* BEGIN *
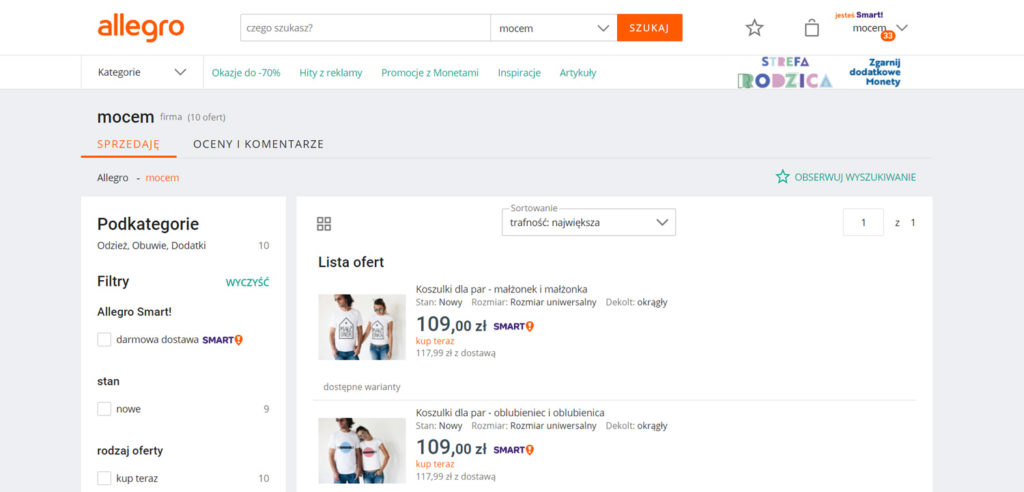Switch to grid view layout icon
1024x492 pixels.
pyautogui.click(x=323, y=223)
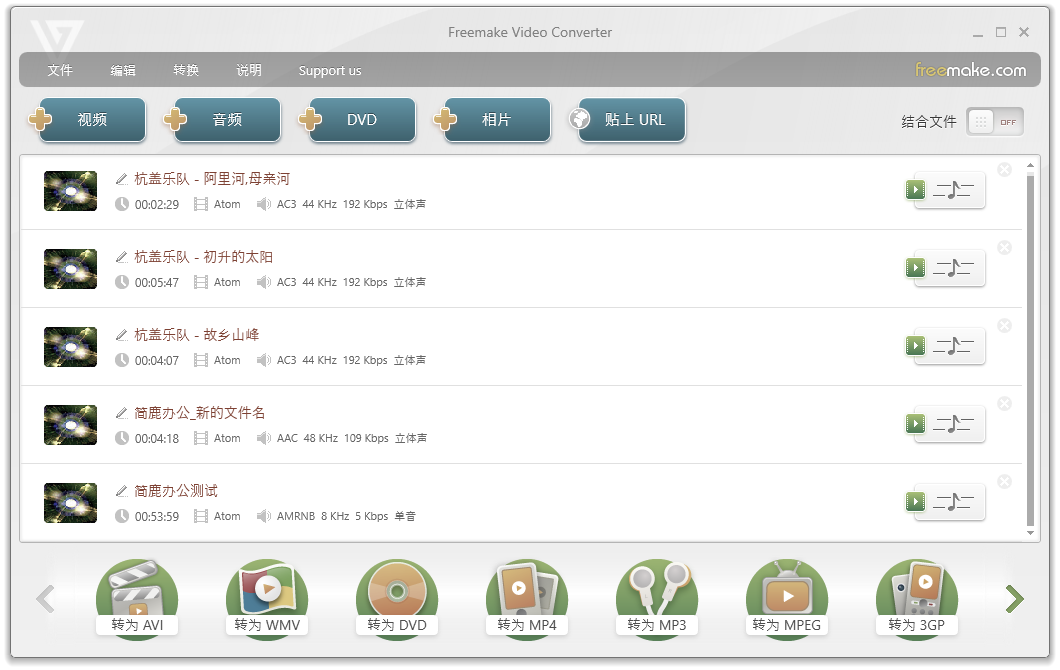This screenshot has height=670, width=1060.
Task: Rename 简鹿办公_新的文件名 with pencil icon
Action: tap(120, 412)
* END *
* BEGIN *
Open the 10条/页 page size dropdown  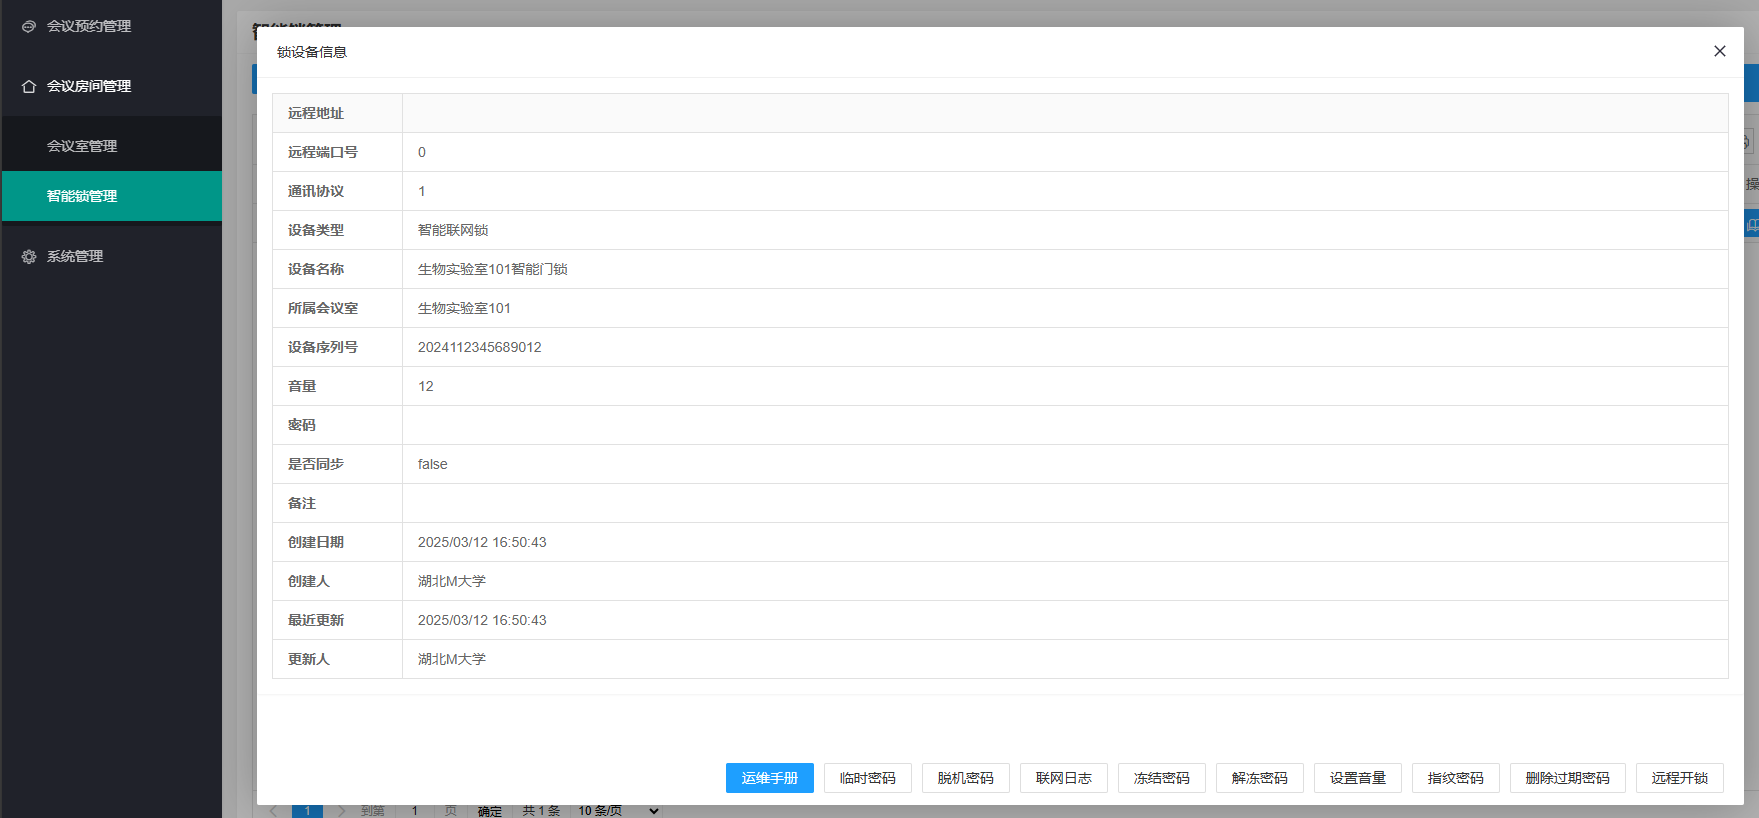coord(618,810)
* END *
*TO DO*
Rewrite the lines starting at the one containing "Switch to grid view layout icon" and ending at the one containing "Action: tap(120, 412)", replacing "icon" with "button" and leaving everything else unchanged. Omit the pictures from your answer.

*RESULT BELOW*
Switch to grid view layout button
1024x492 pixels.
pyautogui.click(x=323, y=223)
This screenshot has height=670, width=1060.
Task: Rename 简鹿办公_新的文件名 with pencil button
Action: tap(120, 412)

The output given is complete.